#### [Study text]
============
Emotions Anonymous (EA) is a twelve-step program for recovery from mental and emotional illness.  there were approximately 300 Emotions Anonymous groups active in the United States and another 300 around the world.

History 
Marion Flesch (July 24, 1911 – October 10, 2004) is responsible for creating the groups that would become Emotions Anonymous. Marion was a graduate of St. Cloud State Teachers College (now St. Cloud State University) and at various times worked as a teacher, secretary, clerk, accountant, bookkeeper and office manager. Later in life she became a certified chemical dependency counselor through the University of Minnesota and started work on a master's degree, but stopped at age 80 due to health concerns. Marion originally went to Al-Anon meetings at the advice of a friend to help cope with panic attacks. Later Marion learned of another twelve-step program, Neurotics Anonymous and she started the first such meeting in Minnesota held April 13, 1966, at the Merriam Park Community Center in St. Paul. Neurotics Anonymous grew quickly in Minnesota, and by fall of 1966 there were thirty active groups in the state.

Differences developed between the Minnesota groups and the central offices of Neurotics Anonymous. The Minnesota Intergroup Association separated from Neurotics Anonymous on July 6, 1971. After unsuccessful attempts to reconcile differences with Neurotics Anonymous, the Minnesota groups later adopted the name Emotions Anonymous. They wrote to Alcoholics Anonymous World Services for permission to use the Twelve Steps and Twelve Traditions. Permissions were granted. Emotions Anonymous officially filed articles of incorporation on July 22, 1971.

Misconceptions

Purpose 
EA is not intended to be a replacement for psychotherapy, psychiatric medication, or any kind of professional mental health treatment. People may find useful as a complement to mental health treatment, as a personal means to better mental health in general, or when psychiatric treatment is not available or they have resistance to psychiatric treatment.  EA does not attempt to coerce members into following anyone's advice.
============
#### [Given data]

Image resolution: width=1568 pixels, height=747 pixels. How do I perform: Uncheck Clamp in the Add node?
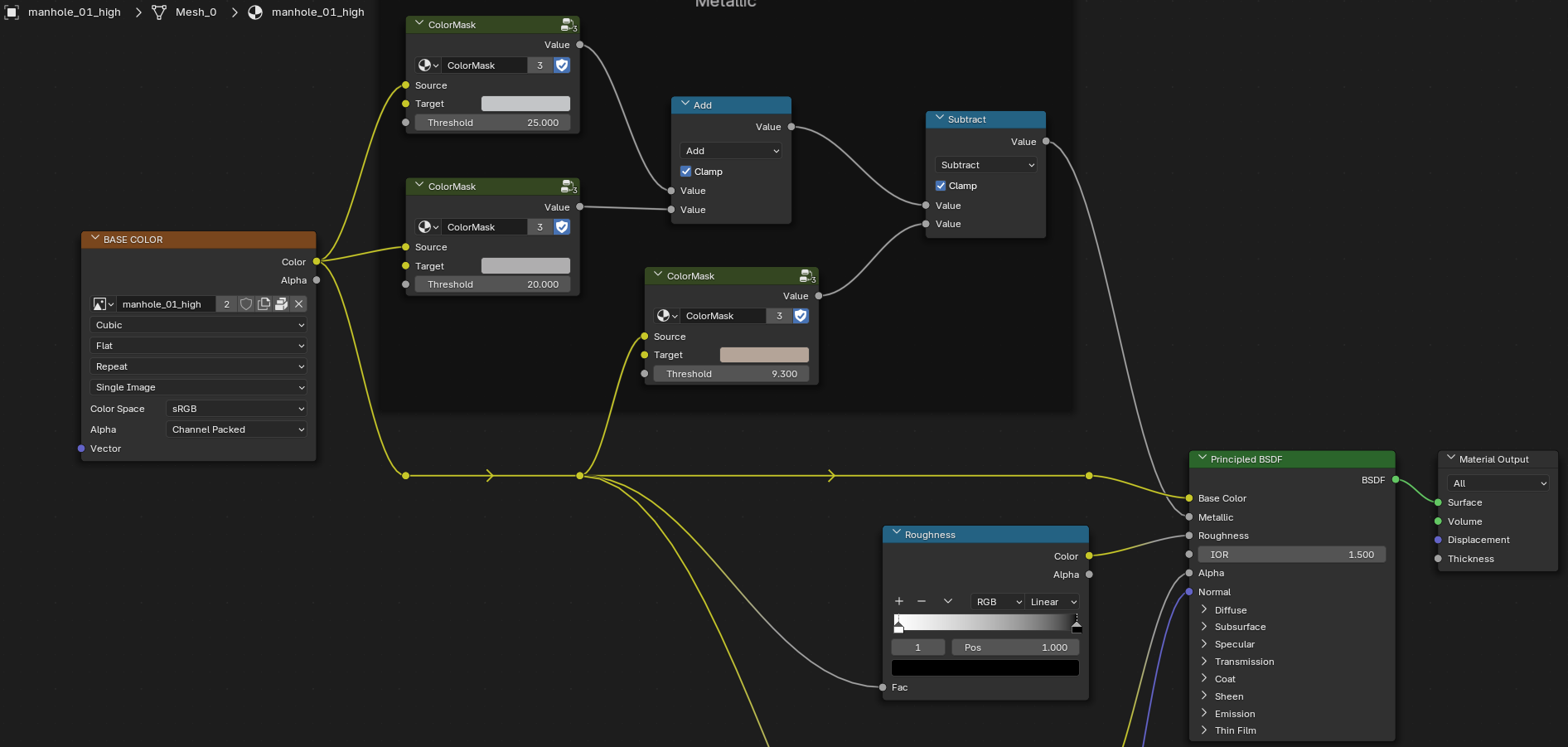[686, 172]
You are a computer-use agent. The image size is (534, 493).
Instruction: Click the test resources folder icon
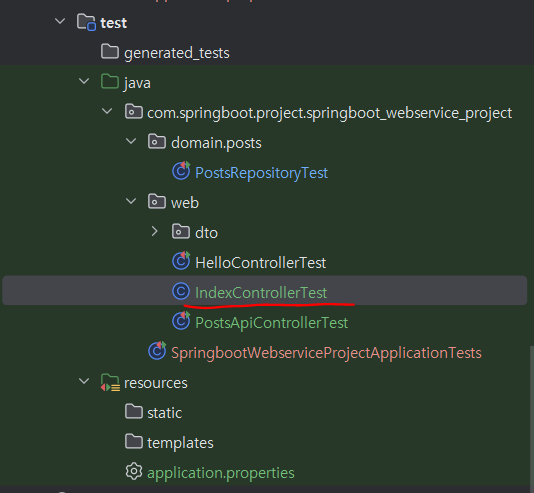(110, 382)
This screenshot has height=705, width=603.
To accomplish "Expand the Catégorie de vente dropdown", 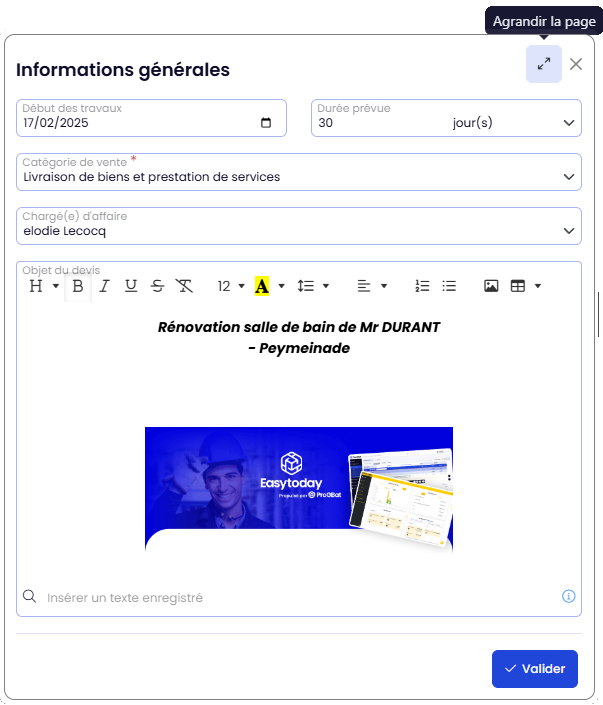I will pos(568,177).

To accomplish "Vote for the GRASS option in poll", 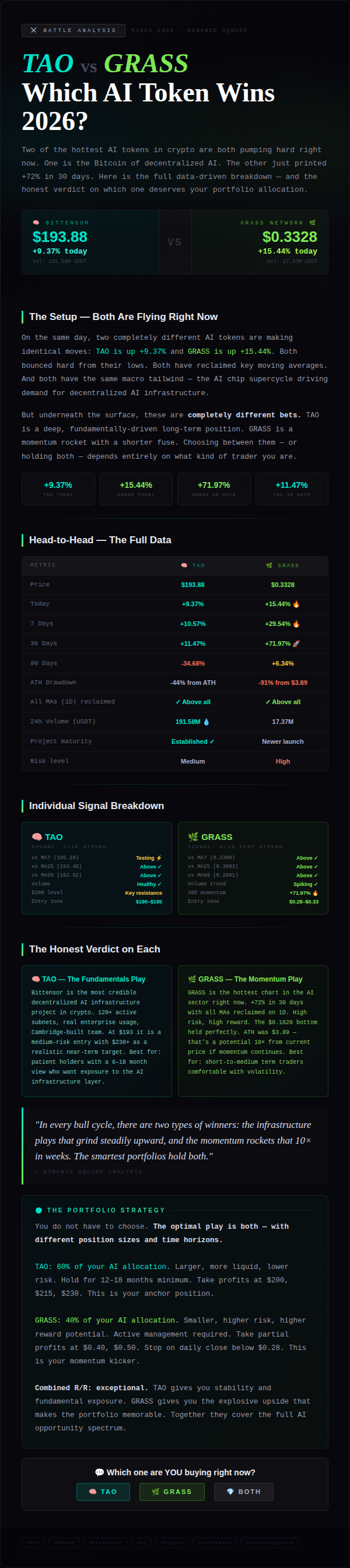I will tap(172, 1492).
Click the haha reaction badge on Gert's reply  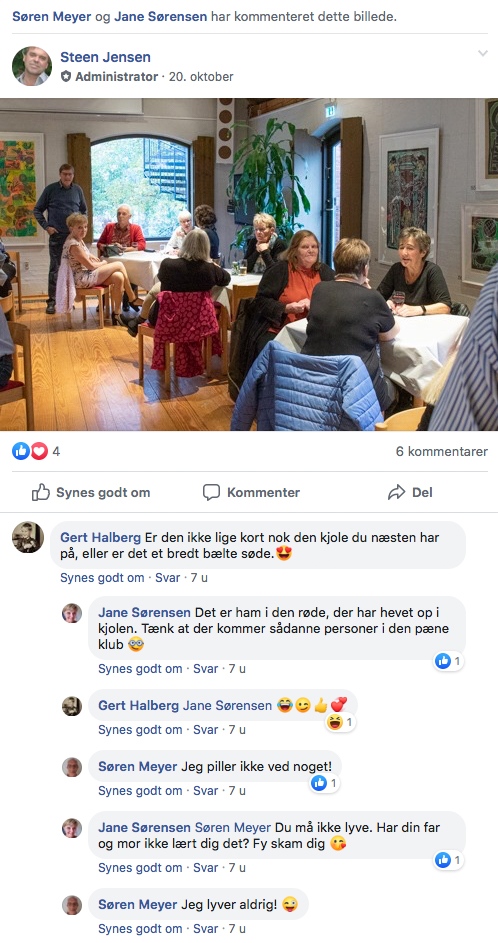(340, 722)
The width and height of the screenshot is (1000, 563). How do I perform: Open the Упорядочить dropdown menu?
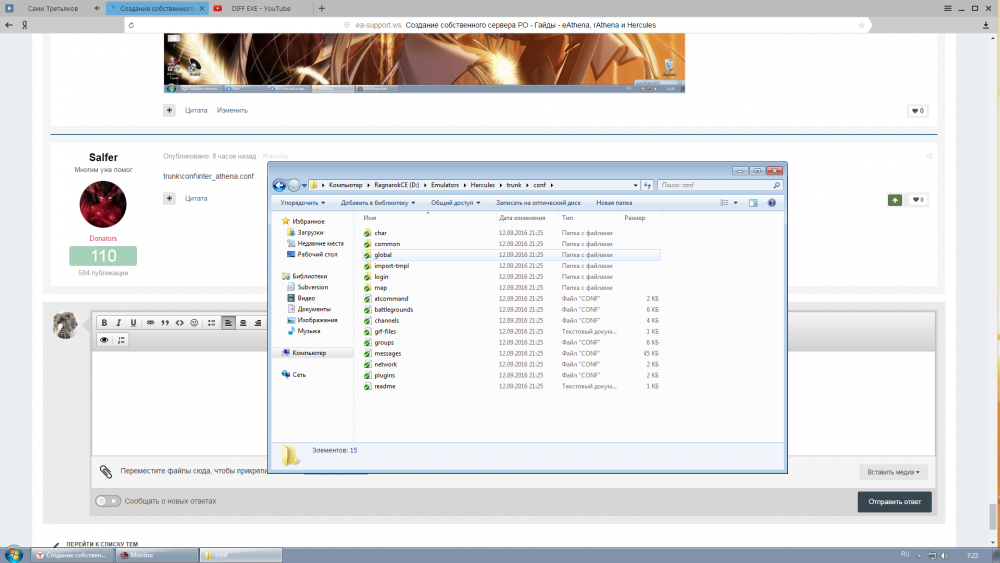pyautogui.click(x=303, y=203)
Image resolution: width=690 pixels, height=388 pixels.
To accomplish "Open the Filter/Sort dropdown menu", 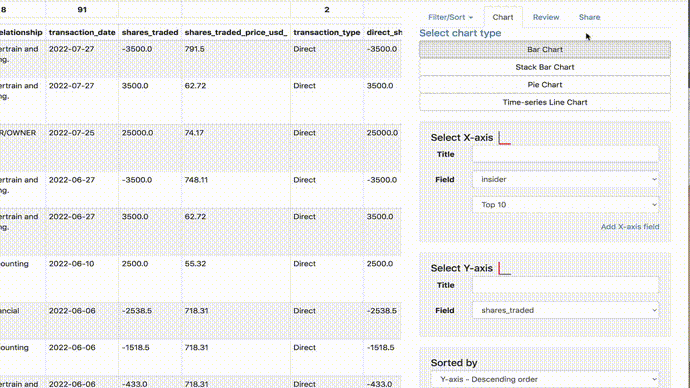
============
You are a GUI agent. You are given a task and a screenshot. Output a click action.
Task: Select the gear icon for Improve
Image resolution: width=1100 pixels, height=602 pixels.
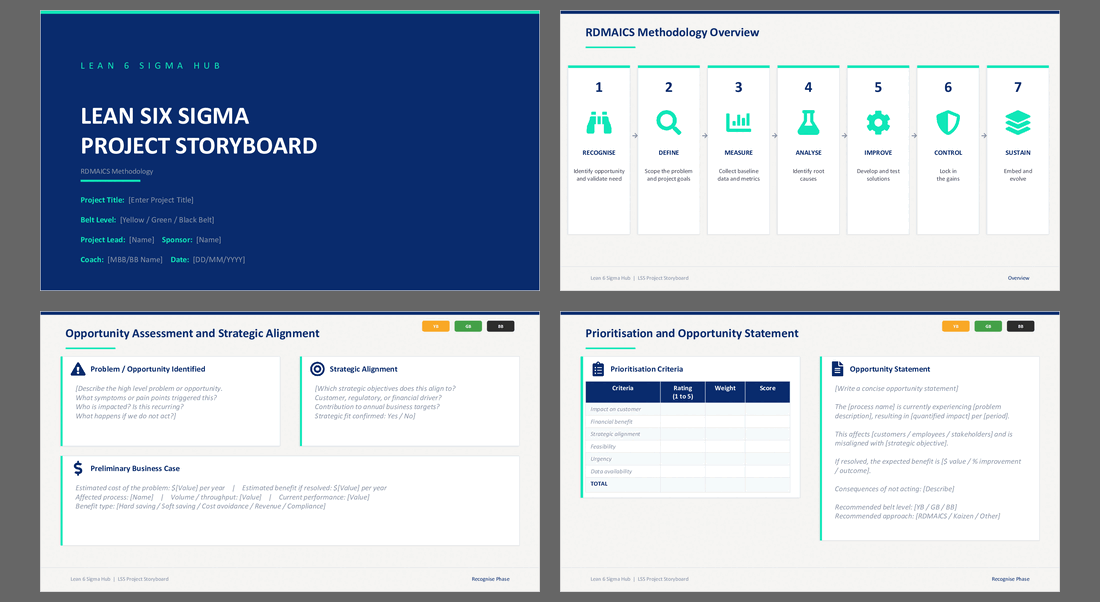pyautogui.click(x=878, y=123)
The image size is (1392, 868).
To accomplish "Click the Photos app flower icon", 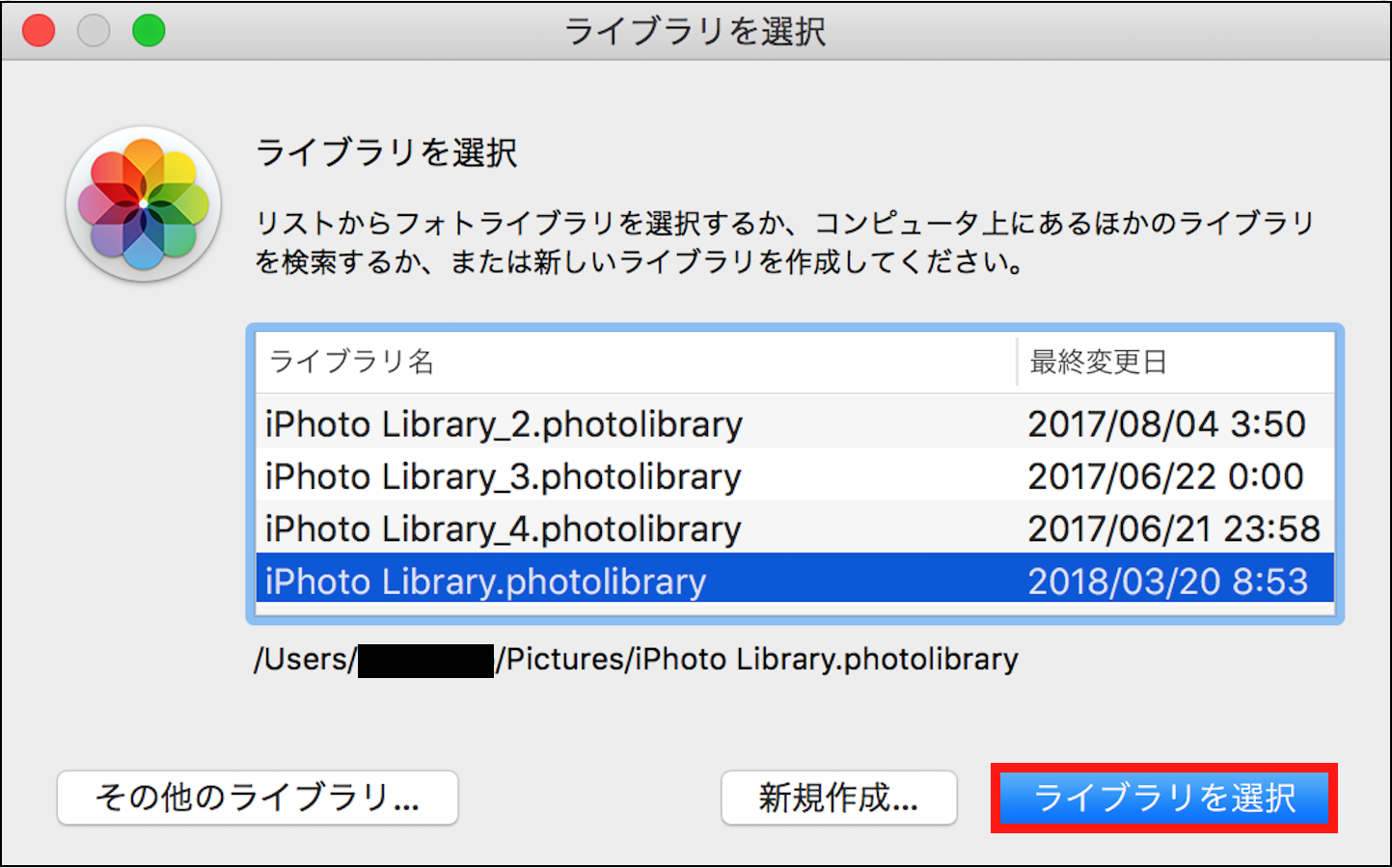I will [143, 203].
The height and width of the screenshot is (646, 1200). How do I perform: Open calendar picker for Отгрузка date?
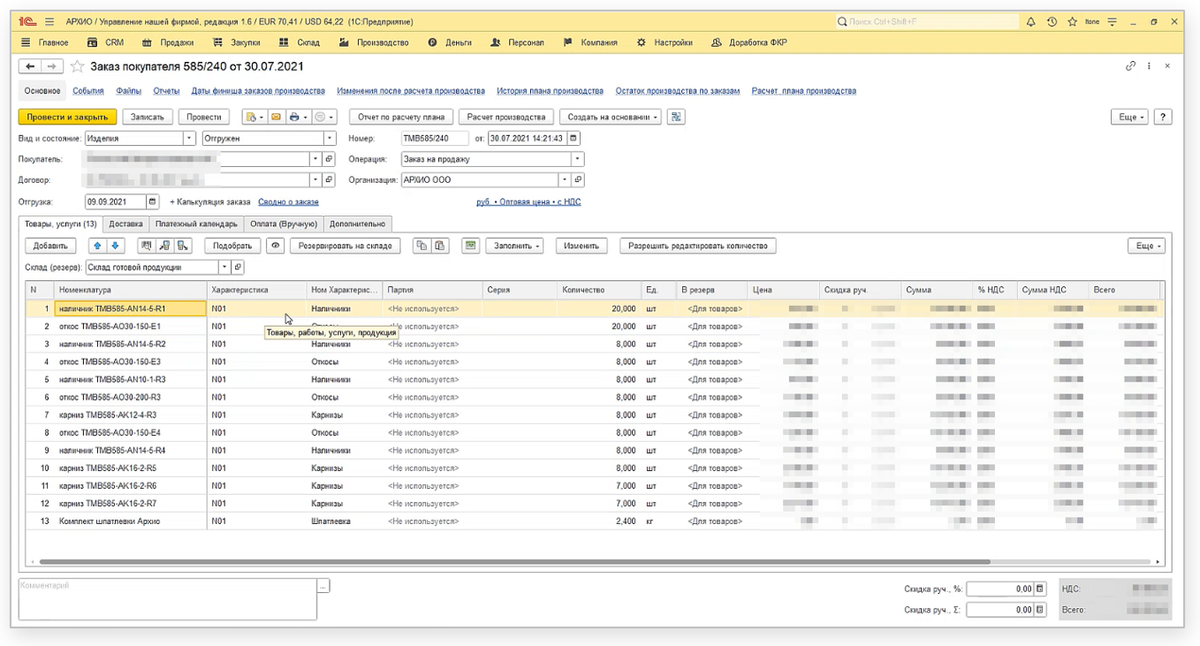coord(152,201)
============
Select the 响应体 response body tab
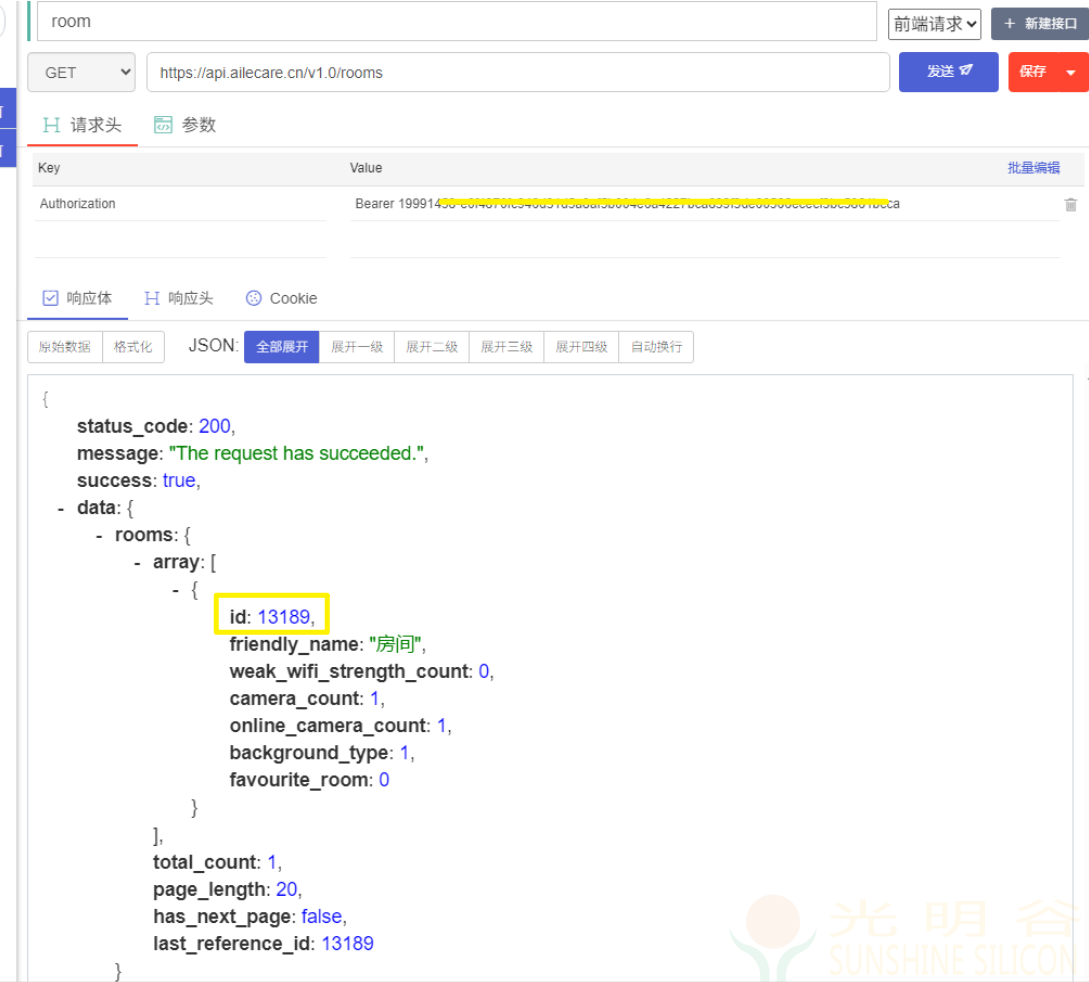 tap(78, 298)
============
#### [Exercise brief]
According to the text on Emotions Anonymous, on what date did Emotions Anonymous officially file articles of incorporation?

#### [Written answer]
July 22, 1971